» **What to do**
In the entries below, begin at the line that has "Реклама на сайте (61, 2084)", stop after the line that has "[Facebook] (284, 2132)", and output those lines exactly with no pictures.

[Opening Material shown section]

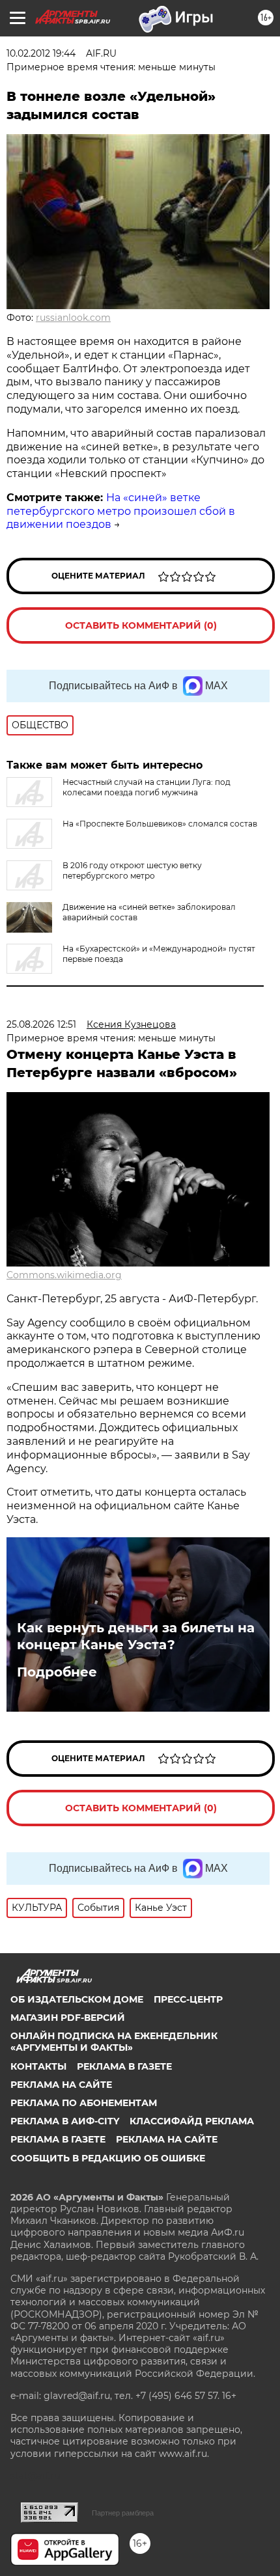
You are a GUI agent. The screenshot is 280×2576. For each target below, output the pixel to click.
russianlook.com (73, 317)
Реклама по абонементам (83, 2103)
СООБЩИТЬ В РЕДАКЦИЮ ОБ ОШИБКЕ (107, 2158)
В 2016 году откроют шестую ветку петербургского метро (132, 870)
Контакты (38, 2066)
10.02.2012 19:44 (41, 53)
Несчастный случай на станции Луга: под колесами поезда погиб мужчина (147, 787)
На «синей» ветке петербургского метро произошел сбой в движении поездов (121, 511)
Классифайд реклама (192, 2121)
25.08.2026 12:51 (41, 1024)
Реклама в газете (124, 2066)
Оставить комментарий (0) (141, 625)
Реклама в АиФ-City (64, 2121)
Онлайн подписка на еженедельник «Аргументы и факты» (113, 2041)
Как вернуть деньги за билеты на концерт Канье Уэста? (136, 1636)
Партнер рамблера (123, 2513)
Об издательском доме (76, 1999)
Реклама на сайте (61, 2084)
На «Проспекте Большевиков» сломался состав (160, 824)
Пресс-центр (188, 1999)
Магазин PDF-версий (67, 2017)
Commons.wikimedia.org (64, 1275)
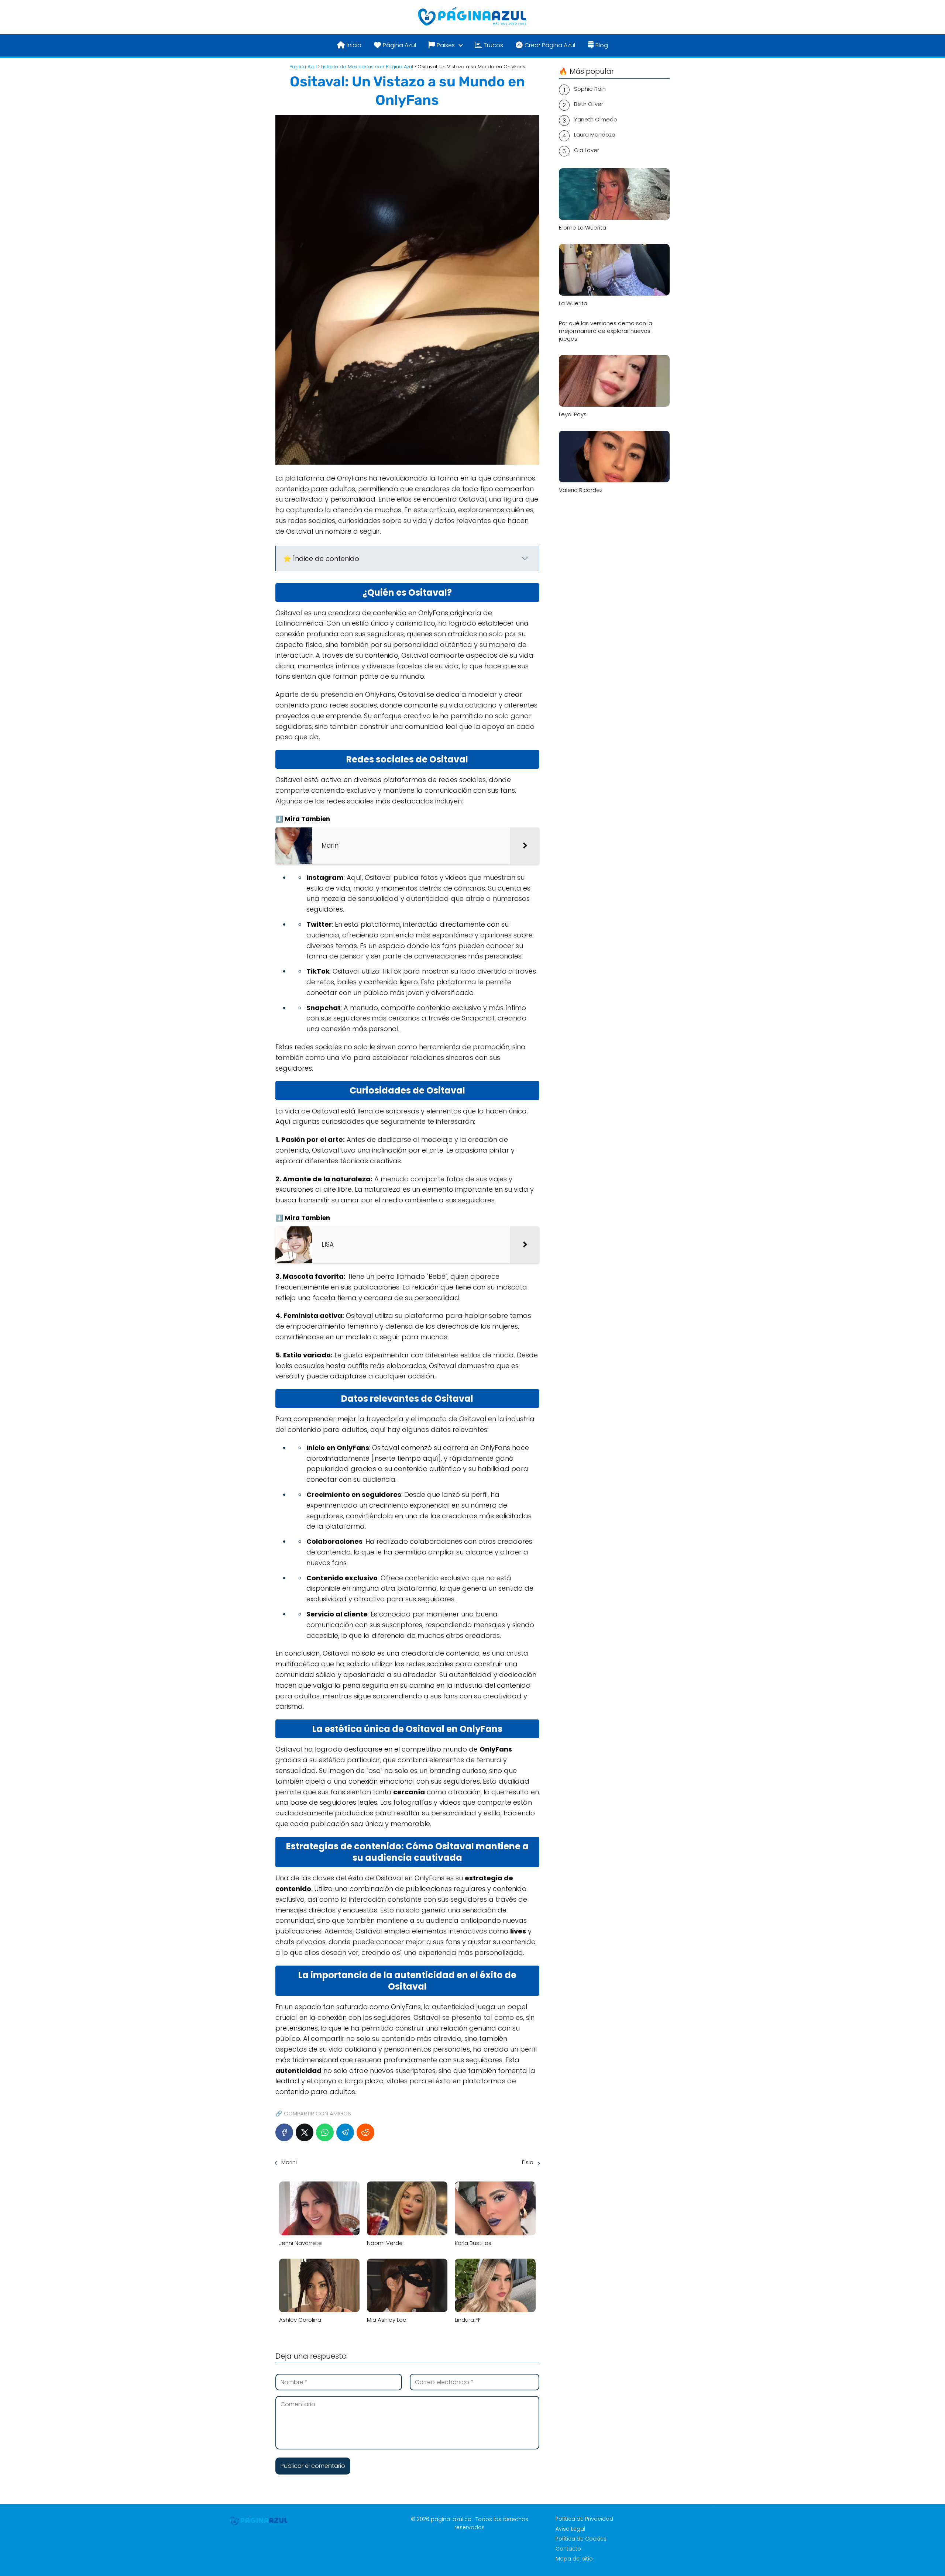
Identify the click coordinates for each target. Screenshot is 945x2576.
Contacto (568, 2548)
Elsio (527, 2162)
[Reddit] (365, 2132)
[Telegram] (345, 2132)
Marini (289, 2162)
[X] (304, 2132)
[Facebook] (284, 2132)
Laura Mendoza (594, 134)
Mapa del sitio (574, 2558)
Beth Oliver (588, 104)
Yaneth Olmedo (595, 119)
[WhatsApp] (325, 2132)
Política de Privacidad (584, 2518)
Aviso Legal (570, 2528)
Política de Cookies (581, 2538)
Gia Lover (586, 150)
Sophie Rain (590, 89)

[Closing Material shown section]

» **Response to this exercise**
Реклама на сайте (61, 2084)
На «Проспекте Большевиков» сломался состав (160, 824)
Пресс-центр (188, 1999)
Магазин PDF-версий (67, 2017)
Commons.wikimedia.org (64, 1275)
Identify the click coordinates for each target. Screenshot is 945x2576.
Contacto (568, 2548)
Elsio (527, 2162)
[Reddit] (365, 2132)
[Telegram] (345, 2132)
Marini (289, 2162)
[X] (304, 2132)
[Facebook] (284, 2132)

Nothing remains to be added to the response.